Supporters of ousted Honduran president Manuel Zelaya run from tear gas fired by riot police during clashes near the Brazilian Embassy in Tegucigalpa on Tuesday. ((Fernando Antonio/Associated Press))
The interim Honduran government extended a curfew until Wednesday morning after security forces used tear gas to break up demonstrations Tuesday by supporters of deposed president Manuel Zelaya outside the Brazilian Embassy where he has taken refuge.

Zelaya and 70 friends and family were holed up at the embassy in the capital Tegucigalpa, a day after slipping back into the country in a stealthy homecoming. Thousands of his supporters defied a 26-hour curfew that was originally imposed on Monday, spending the night cheering and dancing outside the embassy.

The curfew now extends to 6 a.m. local time Wednesday.

"We know we are in danger," Zelaya said during interviews with various media outlets on Tuesday. "We are ready to risk everything — to sacrifice."

Zelaya, was expelled from Honduras at gunpoint on June 28, just hours before a rogue referendum he had called that defied the country's courts and congress.

Opponents feared Zelaya would use the referendum to remain in power after his term ended on Jan. 27, 2010. The Honduran constitution limits presidents to a single four-year term.

Global leaders condemned the coup, with the United States, European Union and international agencies cutting off aid to Honduras to press for Zelaya's return.

Hand over Zelaya, interim president demands

Interim president Roberto Micheletti ordered the 26-hour shutdown of the capital beginning Monday afternoon, closing the airport and setting up roadblocks on highways leading into town.

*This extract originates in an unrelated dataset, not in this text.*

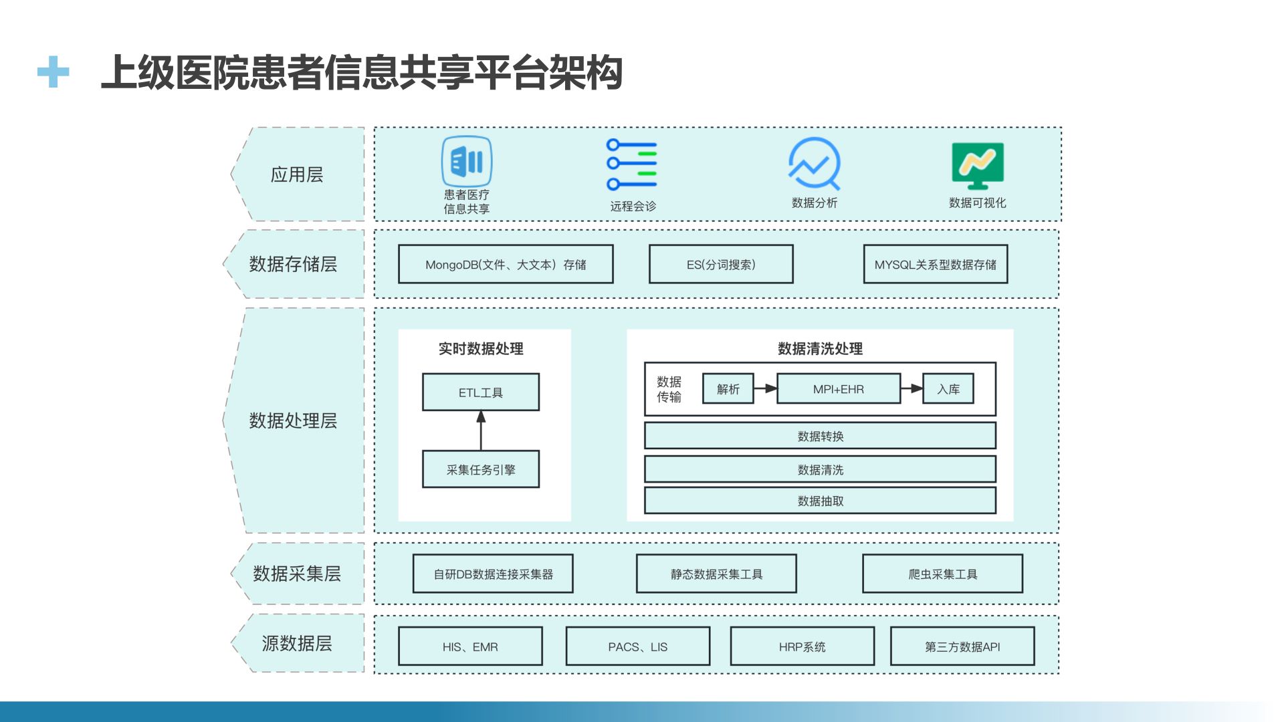
Task: Click the ES(分词搜索) storage box
Action: [x=720, y=264]
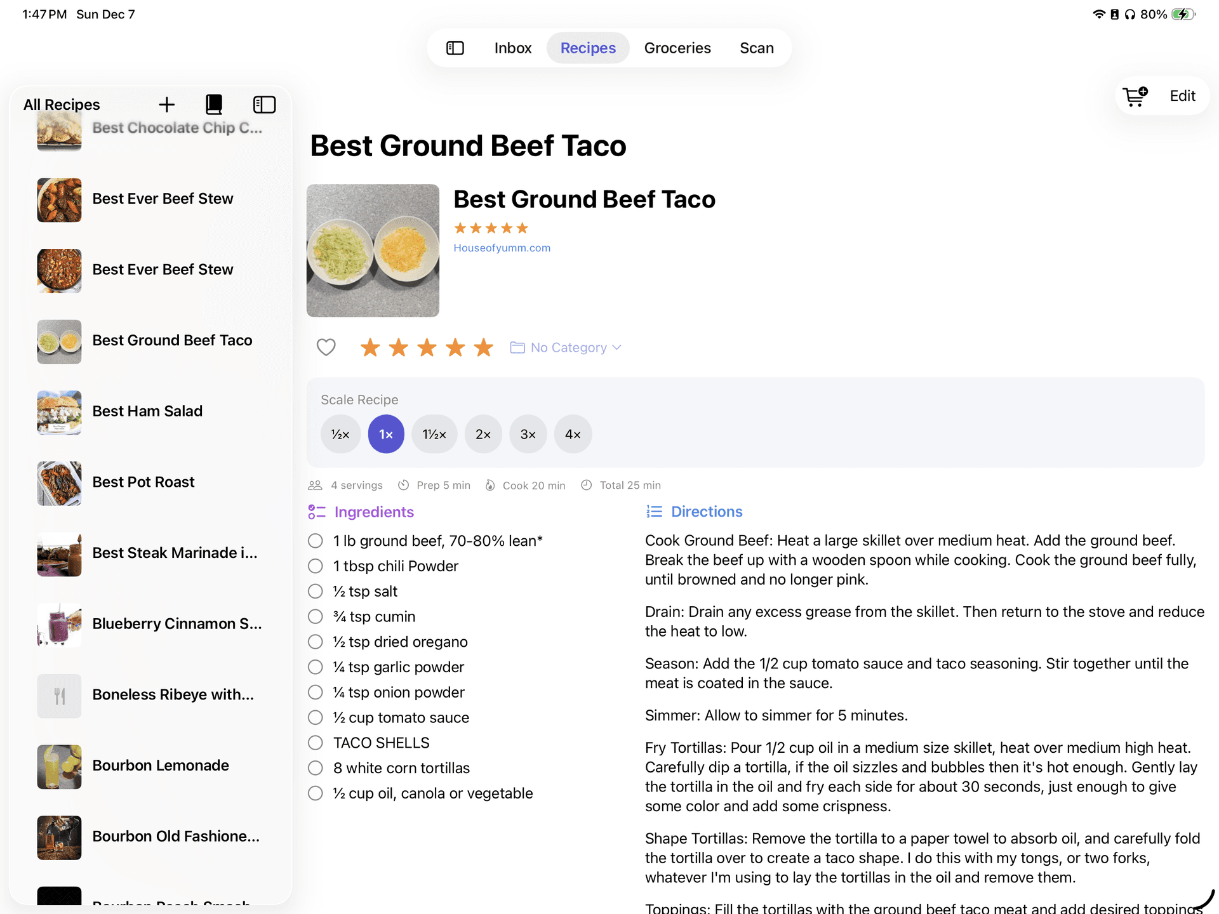This screenshot has width=1219, height=914.
Task: Check off the 1 lb ground beef ingredient
Action: [x=315, y=540]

The move was meant to keep Zelaya supporters from other regions away, in an attempt to head off the big protests that disrupted the city after his ouster.

Micheletti had initially said Zelaya was lying about being back in the country, then pressed Brazil to hand him over to Honduran authorities for trial, rebuffing Zelaya's request to start a dialogue with the interim government to resolve the issue.

Some officials suggested the embassy would be no refuge for Zelaya.

"The inviolability of a diplomatic mission does not imply the protection of delinquents or fugitives from justice," said Micheletti's Foreign Ministry adviser, Mario Fortinthe.

Embassy workers were told to stay home and most did. Embassy charge d'affaires Francisco Catunda Resende said water, phone and electricity services had been cut. The mission is operating on a diesel-powered generator, according to a spokesman with Brazil's Foreign Ministry.

International officials urge calm

A senior U.S. official said Brazil had asked for help acquiring generators, fuel and water.

Brazil's President Luiz Inacio Lula da Silva said he spoke with Zelaya by phone Tuesday and asked him not to provide a pretext for coup leaders to invade the embassy.

Earlier talks moderated by Costa Rican President Oscar Arias stalled over the interim government's refusal to accept Zelaya's reinstatement to the presidency under a power-sharing agreement that would limit his powers and prohibit him from attempting to revise the constitution.

The secretary general of the Organization of American States, Jose Miguel Insulza, called for calm and warned Honduran officials to avoid any violation of the Brazilian diplomatic mission.